Reproduce verbatim the lines of the material starting at the line containing "Screen dimensions: 553x367" and ending at the line containing "click(x=119, y=261)", both included, and omit the pictures from your answer.

» Record excerpts:
_____

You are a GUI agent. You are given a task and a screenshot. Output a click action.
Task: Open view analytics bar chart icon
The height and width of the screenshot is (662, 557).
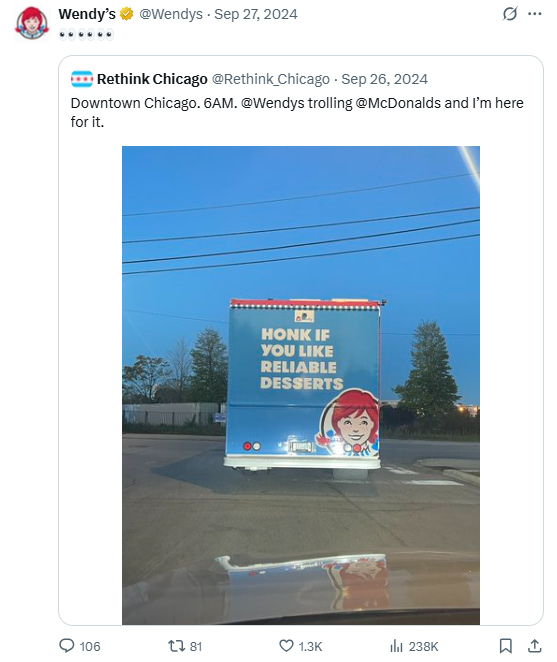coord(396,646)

_____

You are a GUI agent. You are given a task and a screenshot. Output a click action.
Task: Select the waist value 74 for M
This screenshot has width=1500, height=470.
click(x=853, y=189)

_____

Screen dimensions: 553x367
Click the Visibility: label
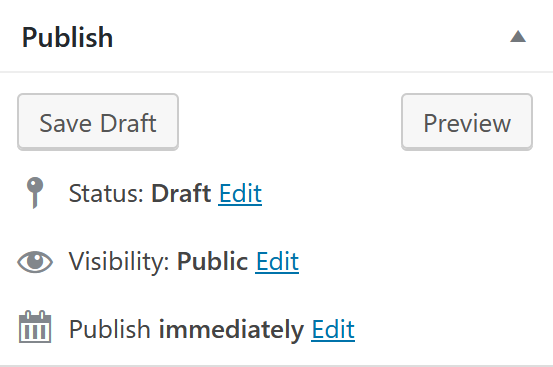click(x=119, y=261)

_____

» Task result:
Screen dimensions: 553x367
Click the Visibility: label
click(x=119, y=261)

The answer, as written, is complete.